Je suis Cap’tain Zombi
Je bois par les oreilles
J’entends avec les dix doigts
J’ai une langue qui voit tout
Un odorat-radar qui capte
Les ondes du cœur humain
Et un toucher qui perçoit
À distance les odeurs
Quant à mon sixième sens
C’est un détecteur de morts
Je sais où sont enterrés
Nos millions de cadavres
Je suis comptable de leurs os
Je suis comptable de leur sang
Je suis peuplé de cadavres
Peuplé de râles d’agonies
Je suis une marée de plaies
De cris de pus de caillots
Je broute les pâturages
De millions de morts miens
Je suis berger d’épouvante
Je garde un troupeau d’os noirs
Ce sont mes moutons mes bœufs
Mes porcs mes chèvres mes tigres
Mes flèches et mes lances
Mes laves et mes cyclones
Toute une artillerie noire
À perte de vue qui hurle
Au cimetière de mon âme !
2
Écoutez monde blanc
Les salves de nos morts
Écoutez ma voix de zombi
En l’honneur de nos morts
Écoutez monde blanc
Mon typhon de bêtes fauves
Mon sang déchirant ma tristesse
Sur tous les chemins du monde
Écoutez monde blanc !
3
Le sang nègre ouvre ses vannes
La cale des négriers
Déverse dans la mer
L’écume de nos misères
Les plantations de coton
De café de canne à sucre
Les rails du Congo-Océan
Les abattoirs de Chicago
Les champs de maïs d’indigo
Les centrales sucrières
Les soutes de vos navires
Les compagnies minières
Les chantiers de vos empires
Les usines les mines l’enfer
De nos muscles sur la terre
C’est l’ écume de la sueur noire
Qui descend ce soir à la mer !
Écoutez monde blanc
Mon rugissement de zombi
Écoutez mon silence de mer
O chant désolé de nos morts
Tu es mon destin mon Afrique
Mon sang versé mon cœur épique
Le pouls marin de ma parole
Mon bois-d’ébène mon corossol
Le cri des arbres morts en moi
L’écho de leur sève dans ma voix
Ma race tel un long sanglot
Qui cherche ma gorge et mes eaux
Qui cherche en moi le bras de mer
Où l’Afrique arrache son cœur
Écoutez monde amer monde blanc
Mon chant d’agonie ma vie ce chant
Qui marie en mon corps le vent
Et la vague, le ciel et l’enfer !
- Que ressentez-vous en lisant ce poème ? Quels mots en particulier vous font ressentir cela ?

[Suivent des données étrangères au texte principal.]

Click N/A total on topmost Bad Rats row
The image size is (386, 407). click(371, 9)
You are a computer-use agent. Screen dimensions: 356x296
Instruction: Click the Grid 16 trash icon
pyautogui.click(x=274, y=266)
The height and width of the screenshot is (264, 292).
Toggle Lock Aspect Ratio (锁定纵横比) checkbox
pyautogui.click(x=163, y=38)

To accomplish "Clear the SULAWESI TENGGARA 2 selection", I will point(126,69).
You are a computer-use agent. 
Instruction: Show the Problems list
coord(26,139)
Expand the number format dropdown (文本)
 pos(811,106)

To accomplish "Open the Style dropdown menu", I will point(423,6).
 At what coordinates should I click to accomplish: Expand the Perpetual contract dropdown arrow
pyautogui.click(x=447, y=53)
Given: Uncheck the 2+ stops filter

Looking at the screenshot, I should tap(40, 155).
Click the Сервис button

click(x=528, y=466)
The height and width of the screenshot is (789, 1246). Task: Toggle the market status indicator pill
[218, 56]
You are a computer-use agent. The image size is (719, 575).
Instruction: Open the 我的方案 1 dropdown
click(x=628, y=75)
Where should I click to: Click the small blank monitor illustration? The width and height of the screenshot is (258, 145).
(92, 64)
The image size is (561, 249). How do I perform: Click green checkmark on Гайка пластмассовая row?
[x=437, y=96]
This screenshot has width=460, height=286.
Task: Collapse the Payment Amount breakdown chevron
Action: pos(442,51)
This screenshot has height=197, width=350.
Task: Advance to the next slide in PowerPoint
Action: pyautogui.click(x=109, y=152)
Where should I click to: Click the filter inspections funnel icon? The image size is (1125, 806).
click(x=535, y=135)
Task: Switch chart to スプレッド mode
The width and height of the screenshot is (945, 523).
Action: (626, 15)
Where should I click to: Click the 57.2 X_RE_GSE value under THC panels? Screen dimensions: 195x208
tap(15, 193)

- Sachant que Depestre se réclamait d’une identité « panhumaine », qui représente Cap’tain Zombi ?
- Le poème débute en scandant ‘je’ assez régulièrement, puis un rythme plus possessif entre en jeu avec l’utilisation de « mon », « ma » et « mes ». Quel est l’effet de ce glissement ?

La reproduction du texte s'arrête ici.